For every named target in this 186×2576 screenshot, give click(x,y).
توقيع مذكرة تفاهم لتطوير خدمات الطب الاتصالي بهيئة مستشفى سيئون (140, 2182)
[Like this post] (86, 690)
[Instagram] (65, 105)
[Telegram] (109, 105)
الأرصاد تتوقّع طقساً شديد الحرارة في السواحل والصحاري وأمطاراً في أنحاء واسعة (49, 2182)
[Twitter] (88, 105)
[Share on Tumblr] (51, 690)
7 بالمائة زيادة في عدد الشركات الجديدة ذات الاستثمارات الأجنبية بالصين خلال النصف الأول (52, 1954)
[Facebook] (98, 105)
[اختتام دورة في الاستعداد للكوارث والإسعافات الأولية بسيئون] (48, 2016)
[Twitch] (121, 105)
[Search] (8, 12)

Assignment — From the line that contains "[Share on Tumblr] (51, 690)" to the last line of the material above, repeat every line exactly, keeping both the first and the last.

Reply to the task —
[Share on Tumblr] (51, 690)
7 بالمائة زيادة في عدد الشركات الجديدة ذات الاستثمارات الأجنبية بالصين خلال النصف الأول (52, 1954)
[Facebook] (98, 105)
[اختتام دورة في الاستعداد للكوارث والإسعافات الأولية بسيئون] (48, 2016)
[Twitch] (121, 105)
[Search] (8, 12)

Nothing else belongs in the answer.